***** Data *****

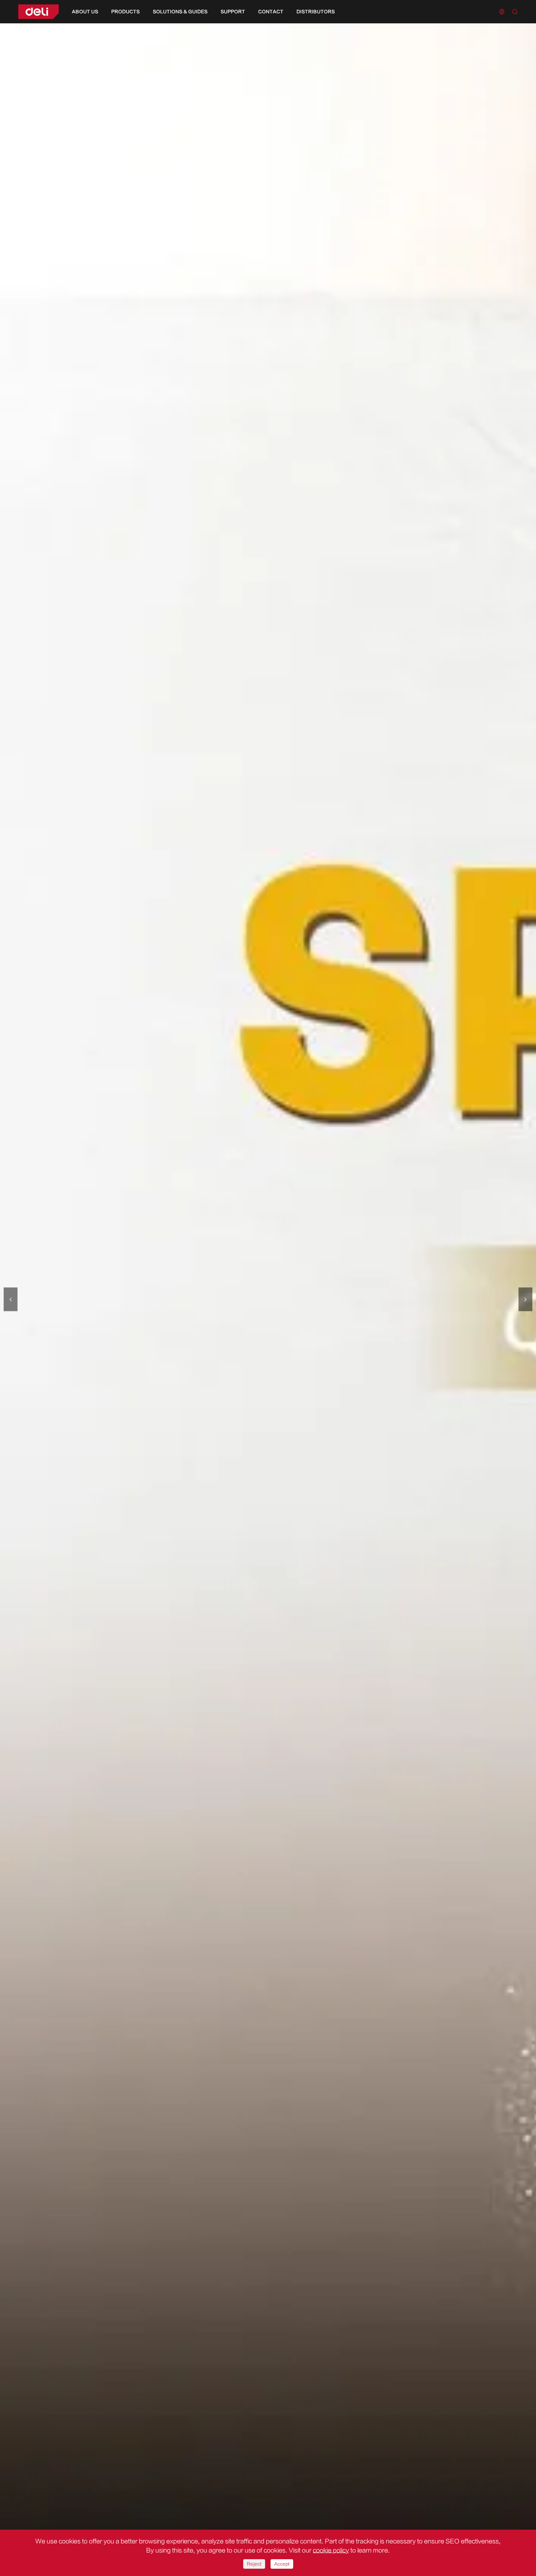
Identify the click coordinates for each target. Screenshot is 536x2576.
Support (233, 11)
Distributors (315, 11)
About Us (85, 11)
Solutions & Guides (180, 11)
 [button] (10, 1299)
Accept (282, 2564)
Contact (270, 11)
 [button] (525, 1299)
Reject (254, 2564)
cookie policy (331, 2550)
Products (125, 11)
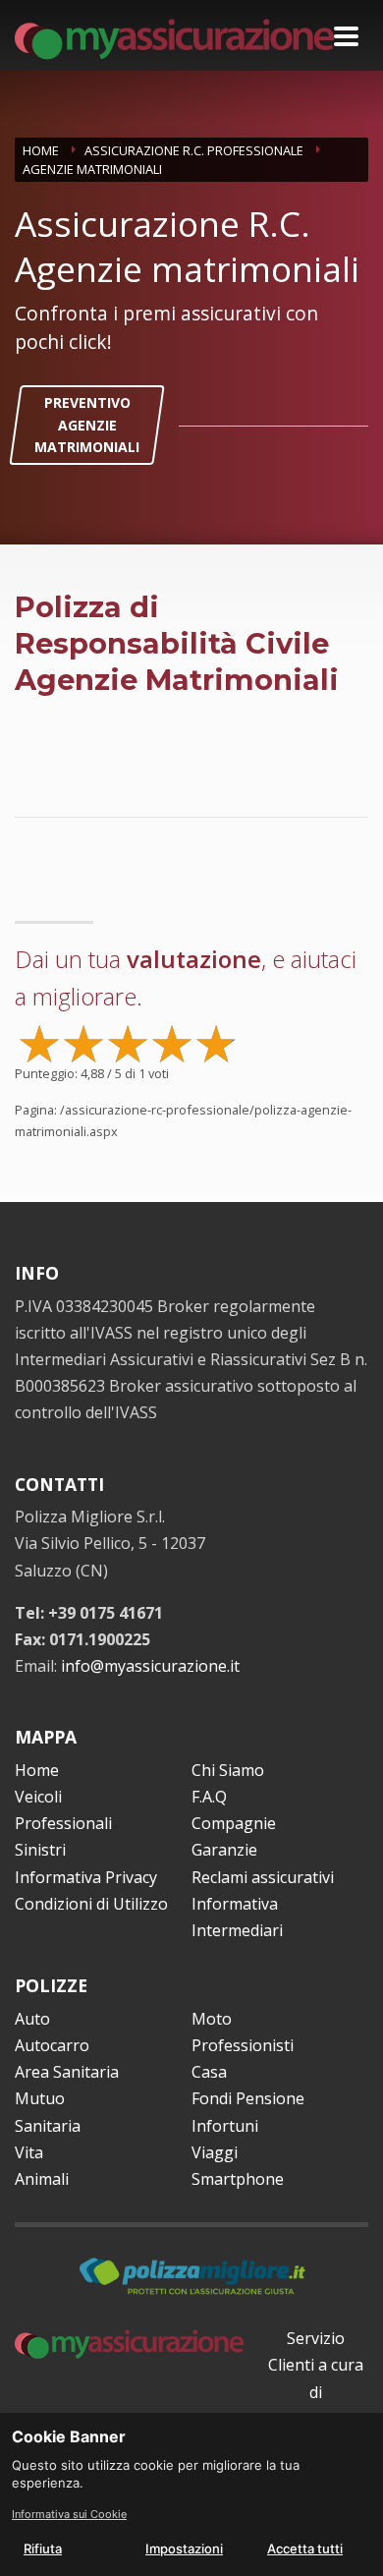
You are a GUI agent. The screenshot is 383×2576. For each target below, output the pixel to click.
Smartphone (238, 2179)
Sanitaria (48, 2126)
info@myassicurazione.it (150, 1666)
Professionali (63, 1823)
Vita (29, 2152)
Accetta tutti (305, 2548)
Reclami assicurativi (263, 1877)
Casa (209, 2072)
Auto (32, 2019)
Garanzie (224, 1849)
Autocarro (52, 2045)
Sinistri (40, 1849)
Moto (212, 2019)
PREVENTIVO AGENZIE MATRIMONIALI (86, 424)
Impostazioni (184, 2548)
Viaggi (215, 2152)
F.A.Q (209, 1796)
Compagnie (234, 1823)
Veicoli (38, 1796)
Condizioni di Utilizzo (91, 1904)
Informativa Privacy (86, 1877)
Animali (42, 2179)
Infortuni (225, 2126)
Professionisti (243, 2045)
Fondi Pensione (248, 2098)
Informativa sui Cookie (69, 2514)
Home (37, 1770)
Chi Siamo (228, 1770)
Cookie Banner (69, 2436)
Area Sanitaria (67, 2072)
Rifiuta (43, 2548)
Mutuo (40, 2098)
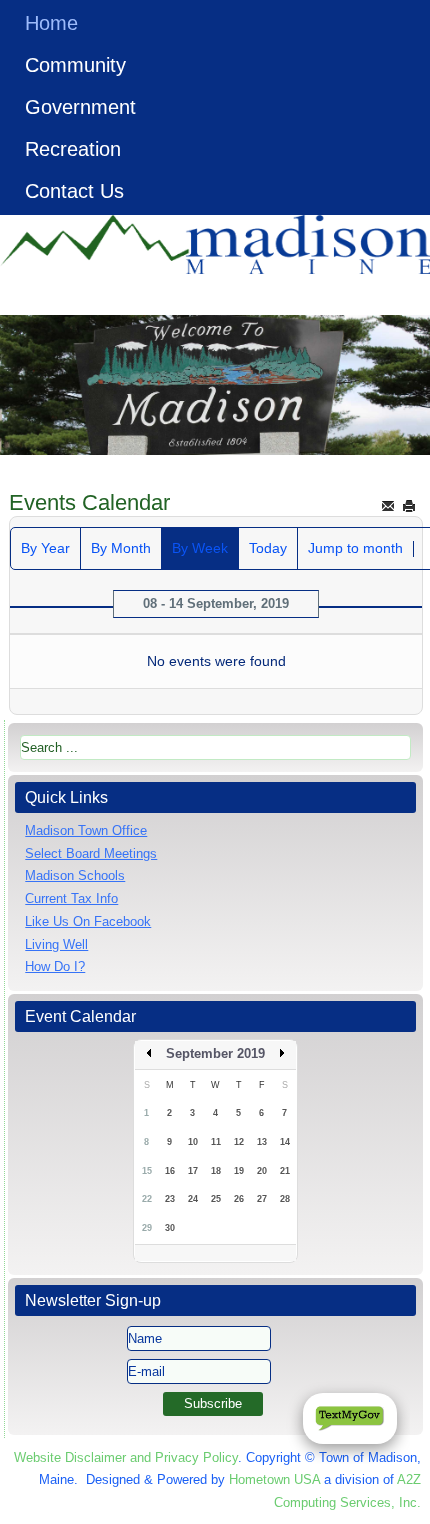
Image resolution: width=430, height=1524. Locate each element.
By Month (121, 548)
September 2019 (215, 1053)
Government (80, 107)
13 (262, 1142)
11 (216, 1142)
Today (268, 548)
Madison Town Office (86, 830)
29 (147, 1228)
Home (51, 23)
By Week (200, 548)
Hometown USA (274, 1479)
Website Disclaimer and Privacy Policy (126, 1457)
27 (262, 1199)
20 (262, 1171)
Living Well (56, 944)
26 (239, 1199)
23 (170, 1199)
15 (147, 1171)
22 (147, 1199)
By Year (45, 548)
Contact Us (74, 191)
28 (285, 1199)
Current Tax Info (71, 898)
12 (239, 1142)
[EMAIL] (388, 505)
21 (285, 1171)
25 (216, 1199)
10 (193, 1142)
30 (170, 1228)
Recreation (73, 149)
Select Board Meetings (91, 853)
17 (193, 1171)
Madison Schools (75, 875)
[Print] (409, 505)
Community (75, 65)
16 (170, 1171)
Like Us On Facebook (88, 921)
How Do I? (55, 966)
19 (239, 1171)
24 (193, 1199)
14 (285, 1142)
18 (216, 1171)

*****
***** Data *****

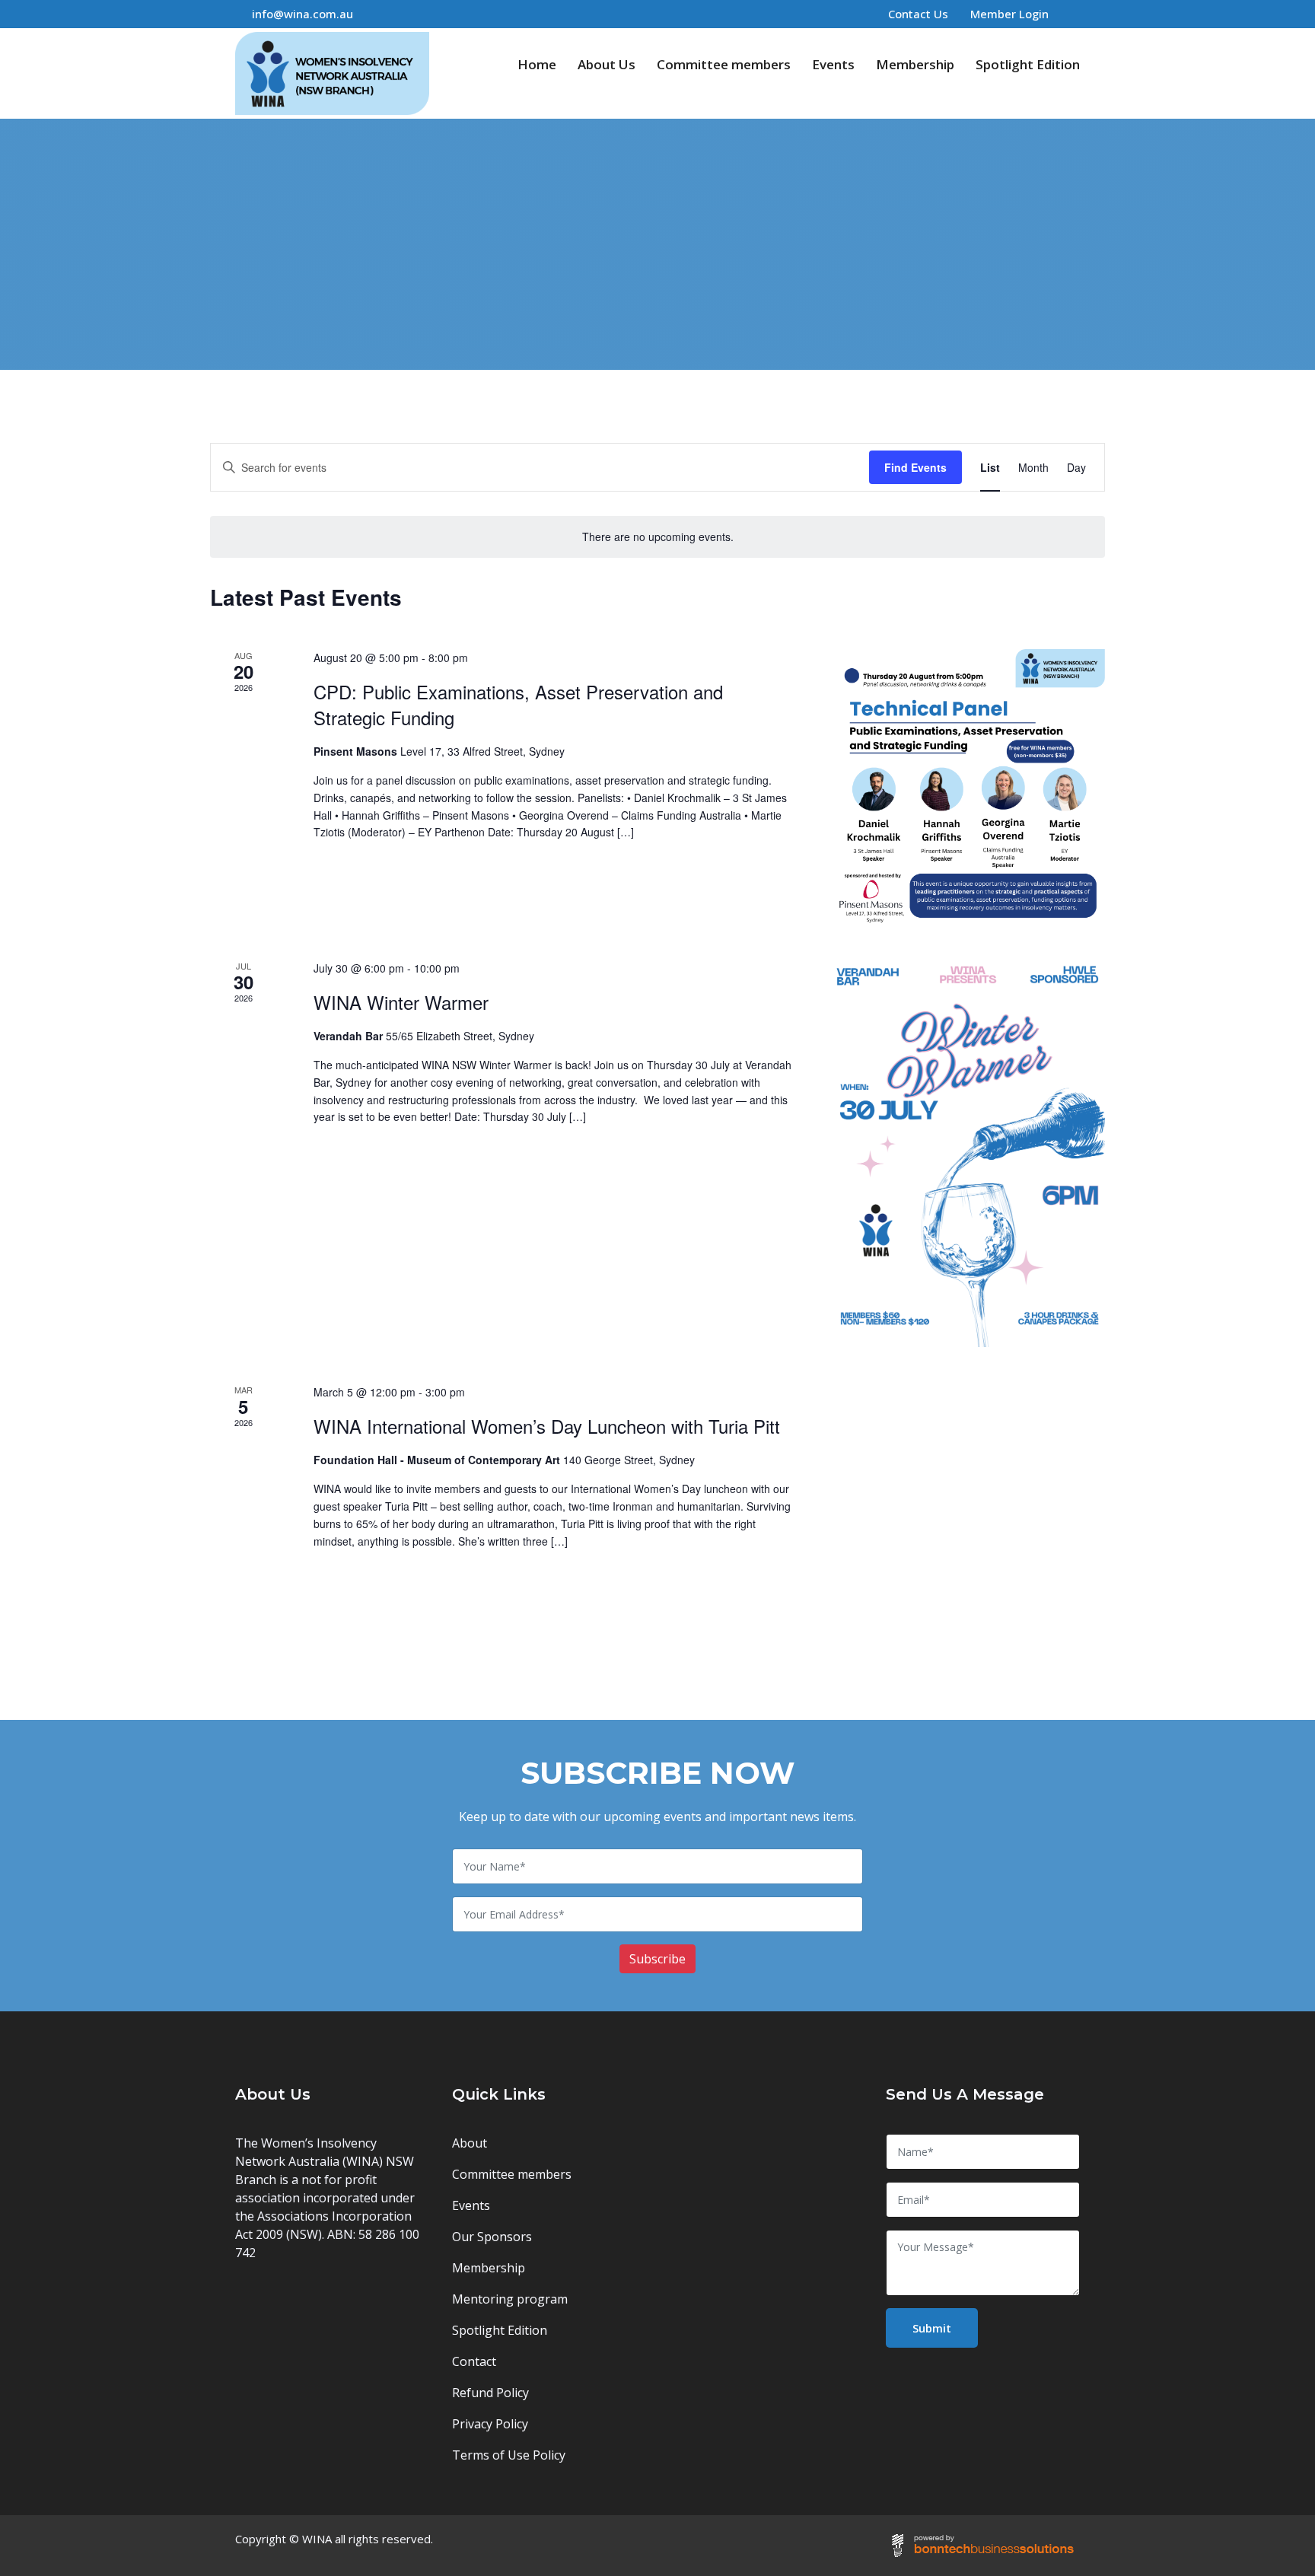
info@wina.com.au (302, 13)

*****

*Required action*. Return exactly the part of the listing above that opens with the line containing "Identify the click" and closes with the line containing "Fondi Pensione (248, 2098)". Pictures stay out.

*Expected answer*.
Identify the click coordinates for each target. Screenshot is 536x2576.
Support (233, 11)
Distributors (315, 11)
About Us (85, 11)
Solutions & Guides (180, 11)
 [button] (10, 1299)
Accept (282, 2564)
Contact (270, 11)
 [button] (525, 1299)
Reject (254, 2564)
cookie policy (331, 2550)
Products (125, 11)
You are a GUI agent. The screenshot is 383×2576. For each target below, output the pixel to click.
Smartphone (238, 2179)
Sanitaria (48, 2126)
info@myassicurazione.it (150, 1666)
Professionali (63, 1823)
Vita (29, 2152)
Accetta tutti (305, 2548)
Reclami assicurativi (263, 1877)
Casa (209, 2072)
Auto (32, 2019)
Garanzie (224, 1849)
Autocarro (52, 2045)
Sinistri (40, 1849)
Moto (212, 2019)
PREVENTIVO AGENZIE MATRIMONIALI (86, 424)
Impostazioni (184, 2548)
Viaggi (215, 2152)
F.A.Q (209, 1796)
Compagnie (234, 1823)
Veicoli (38, 1796)
Condizioni di Utilizzo (91, 1904)
Informativa Privacy (86, 1877)
Animali (42, 2179)
Infortuni (225, 2126)
Professionisti (243, 2045)
Fondi Pensione (248, 2098)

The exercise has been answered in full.